L’IRM pourra aussi détecter, chez les bébés nés prématurément, des anomalies dans la substance blanche du cerveau qui sont souvent associées à des retards cognitifs ou moteurs. Grâce à un suivi longitudinal, l’évolution du développement du cerveau sera observée afin d’ajuster les interventions thérapeutiques pour maximiser les chances d’un développement normal.

L’IRM fonctionnelle pourra identifier avec précision les zones cérébrales responsables des crises d’épilepsie, facilitant ainsi la mise en place de traitements personnalisés, comme la neurostimulation ou la chirurgie, selon la localisation et la sévérité des crises.

Le centre permettra enfin aux chercheurs d’explorer l’impact de certaines maladies génétiques rares sur le développement du cerveau, a rappelé le docteur Lodygensky.

«On va être capable de mieux évaluer l’impact de la maladie, mais l’idée c’est aussi d’évaluer l’efficacité des médicaments qu’on donnerait pour protéger le cerveau et de voir s’il y a une zone (du cerveau) plutôt qu’une autre qui est améliorée par tel ou tel médicament, a-t-il dit.
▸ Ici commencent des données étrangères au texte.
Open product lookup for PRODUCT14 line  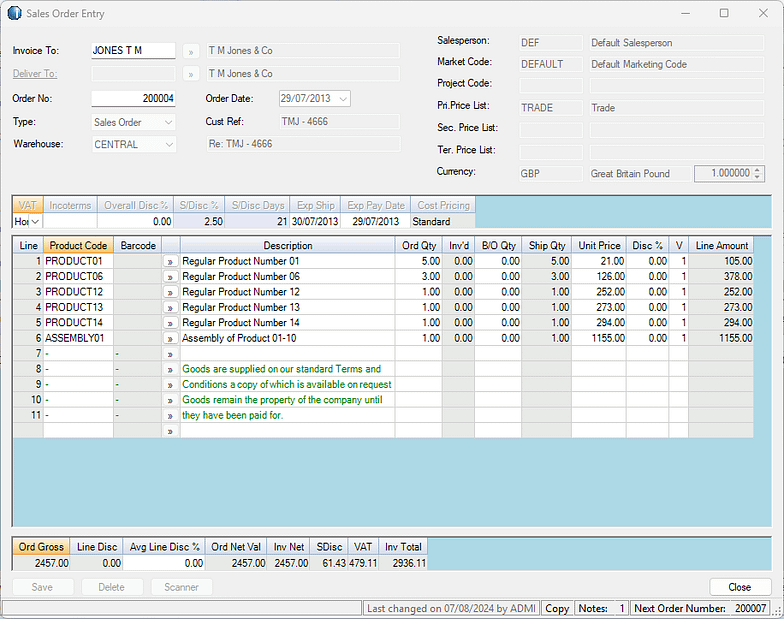(x=170, y=323)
Donc, ça nous donne un petit peu une meilleure compréhension des mécanismes à la fois de la maladie, mais aussi des traitements, s’il en existe.»

Prévention

Dans une majorité de cas, les premiers symptômes d’un trouble de santé mentale apparaissent au cours de l’enfance ou de l’adolescence, a rappelé la professeure Conrod.

En déployant les bonnes interventions au bon moment, a-t-elle ajouté, il est possible de changer la trajectoire neurodéveloppementale d’un jeune, et c’est ce que le nouveau centre permettra de faire.
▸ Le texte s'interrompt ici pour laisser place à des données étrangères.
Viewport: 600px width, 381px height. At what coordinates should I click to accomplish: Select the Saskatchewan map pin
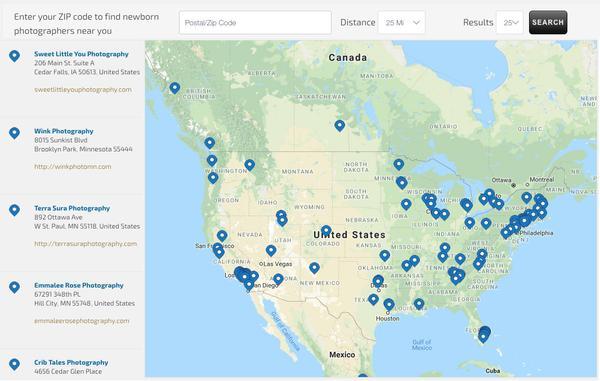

«Un jeune sur quatre va avoir un problème de santé mentale avant l’âge de 25 ans, a rappelé la professeure Conrod. À Sainte-Justine, nous avons une expertise énorme, mais il nous manquait les outils technologiques pour mesurer le développement du cerveau des jeunes.»

La prévention en santé mentale, ont expliqué les responsables du projet, sera facilitée par les avancées en imagerie cérébrale, «permettant d’identifier des biomarqueurs de vulnérabilité neuropsychiatrique très tôt».

Les chercheurs seront par exemple en mesure de repérer des signes précoces de troubles tels que l’anxiété, la dépression ou les troubles de l’attention, ou encore les effets des troubles liés à la consommation de substances et du stress chronique.

«Le cerveau change chaque année, a souligné la professeure Conrod. Il y a des changements de la naissance jusqu’à l’âge adulte. Alors, il nous faut une masse critique de données, par exemple, pour pouvoir développer des courbes de développement normatif. Donc, ça implique un esprit collaboratif avec d’autres institutions et tout un cadre d’harmonisation des mesures et des données.»

Le Centre IMAGINE, a-t-elle dit, c’est aussi «une masse critique d’équipements de pointe».

«Mais c’est aussi un très grand nombre d’experts exceptionnels qui collaborent pour relever des défis importants et qui sont vraiment positionnés pour faire avancer la science pédiatrique, a conclu Mme Conrod. C’est sans équivalent en Amérique du Nord ou ailleurs dans le monde.»